There were lots of puddles and combined with the rain it made for a very wet race. I was pretty wet not long after starting. Fortunately it wasn’t very cold, so I could get away with a short sleeve shirt and gloves.

As we came up to the 5K turn-around at Mile 1.6, the guys in front of me began coming back. I had forgotten about the 5K, and I was very happy to see all the runners ahead of me turn around so that I was left in 1st place for the 10K. I was still feeling good, but now the pressure was on.

Cosette at the 5K turn around
Cosette at the 5K turn around

The next couple miles were pretty uneventful. I hit 5:50 for Mile 2 and then 6:04 for Mile 3. At the turn-around I grabbed some water. I had a decent lead on the next runner of perhaps 50-100 yards. There are tiny hills (more like bumps) during miles 2-4. It was nice to have some changing terrain to push up or coast down.

I hit 6:05 for Mile 4. I was very happy with my pace and that I was holding at sub 6:10 this far into the race. It’s interesting to me that I have started to be able to naturally find the right pace to run — whether it’s a 5K or 10K or even a marathon.
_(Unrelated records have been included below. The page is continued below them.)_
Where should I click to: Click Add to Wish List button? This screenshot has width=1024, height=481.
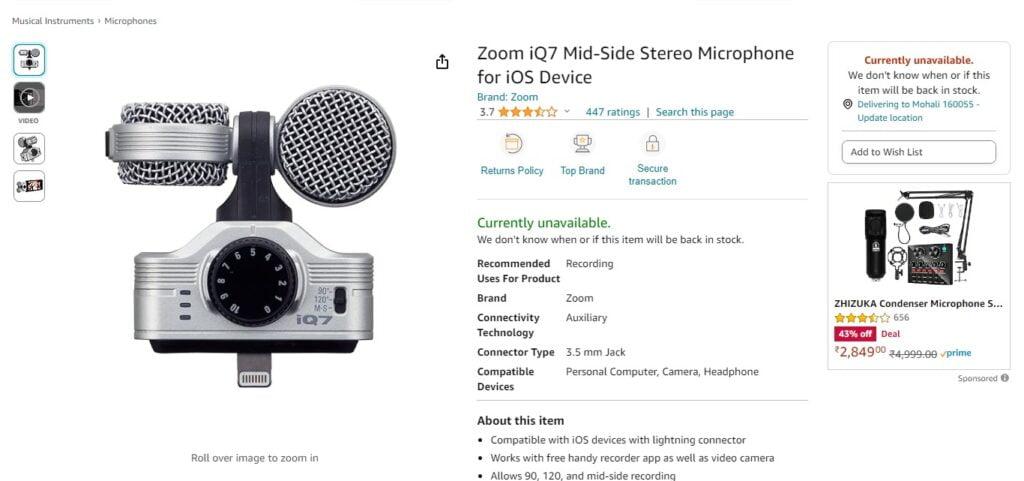[918, 152]

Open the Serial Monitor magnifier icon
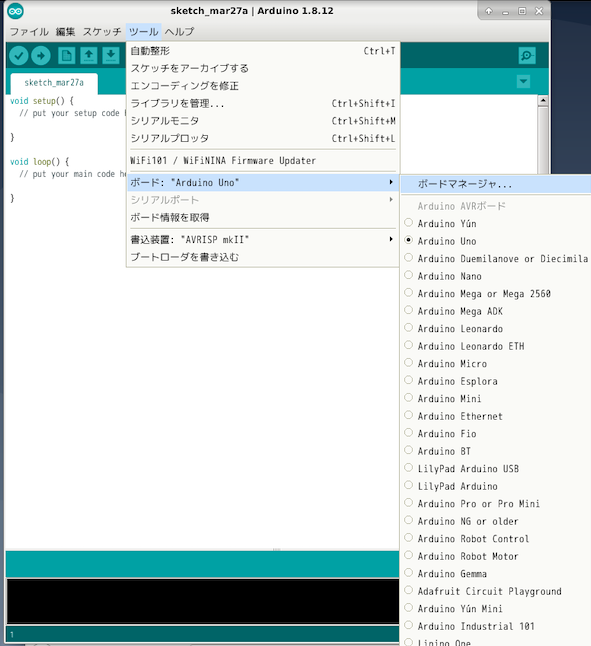[527, 56]
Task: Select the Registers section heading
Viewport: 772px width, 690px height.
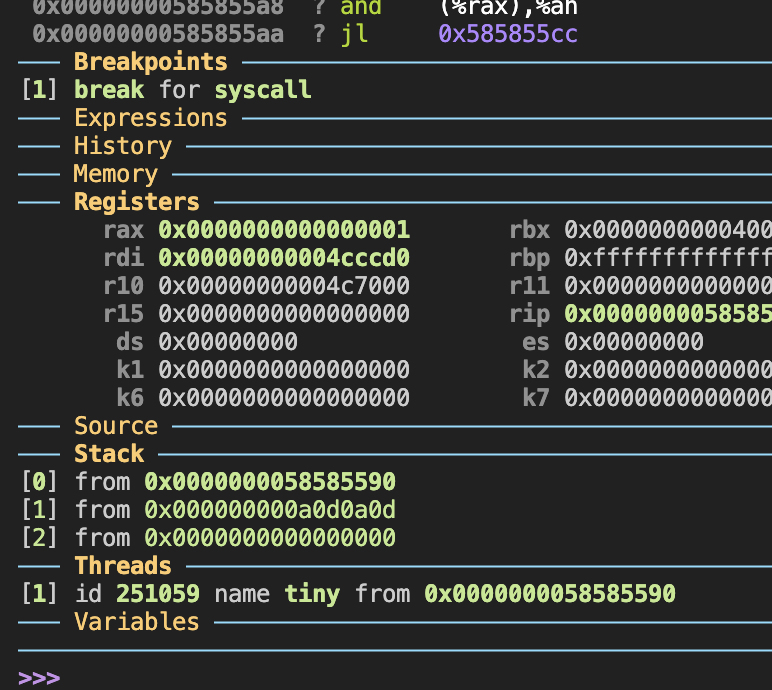Action: point(136,202)
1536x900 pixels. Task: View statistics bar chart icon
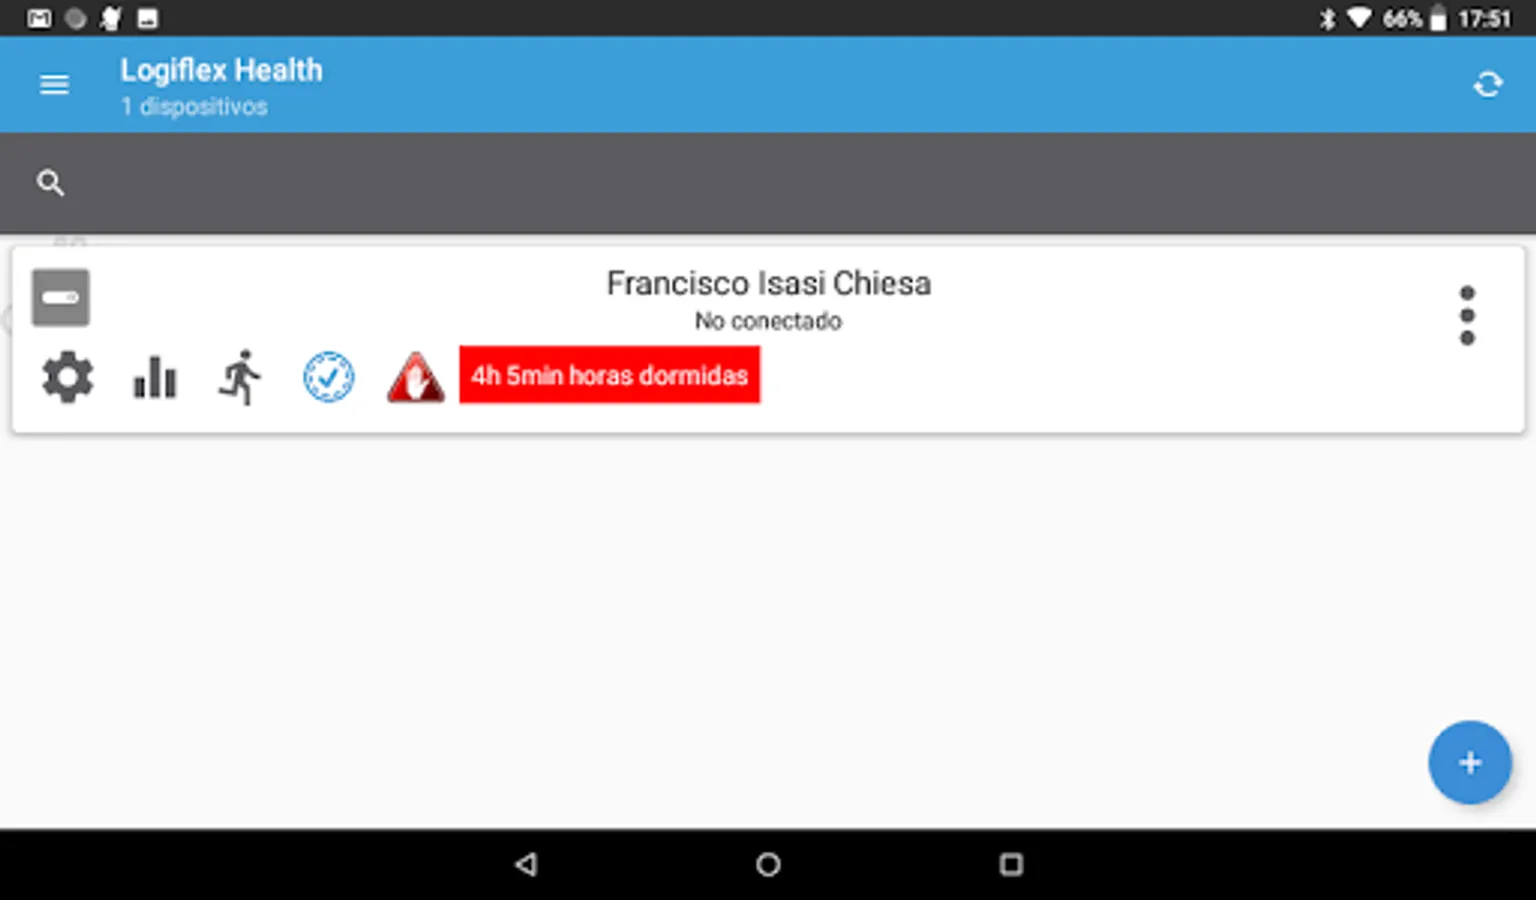[x=155, y=378]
Around Mile 4.5 there is a sharp turn and an opportunity to see how close the next runners are. I was hoping to look back and see no one, but sure enough there was a runner maybe 40 yards back. I tried to pick it up a notch so he wouldn’t catch me. It scared me that there was someone that close behind this far into the race as I wasn’t sure I could out kick him.

Soon I came upon the 5K walkers. The main issue with the Clark County Turkey Trot is that the out-and-back course is on a fairly narrow trail. It’s enough for ~4-5 people to walk side-by-side, but when you have walkers coming and going it can easily fill up the route. This results in a lot of weaving, dodging, and running on the grass/mud for those of us trying to make a good time.

That said, I realize that this isn’t a “PR course” Turkey Trot. I try to be respectful and I understand that it’s really not a big deal.

Due to the walkers, I couldn’t see if the runner behind me was closing in or not, so I just went as hard as I could given the weaving. I did see my wife running with our 5-year-old, so it was fun to give them a yell.

The walkers eventually thinned out and I was able to finish strong. Miles 5 and 6 were 5:57 and 6:02. I ended up finishing in 1st place with a time of 37:04.

Full results: http://resultsdb.com/results/ClarkCountyTurkeyTrotResults2016.pdf

I was happy to see my 9-year-old daughter Paisley waiting for me at the finish (from the 5k). She was able to run the whole way and I was very proud of her (and she was proud of herself).

We waited for everyone else to come in. We ate donuts and hot cocoa and the kids got to hit the pinata.

Fielding with a pocket full of pinata candy after the 5k
Fielding with a pocket full of pinata candy after the 5k

It was another great Turkey Trot and a fun way to start the holiday.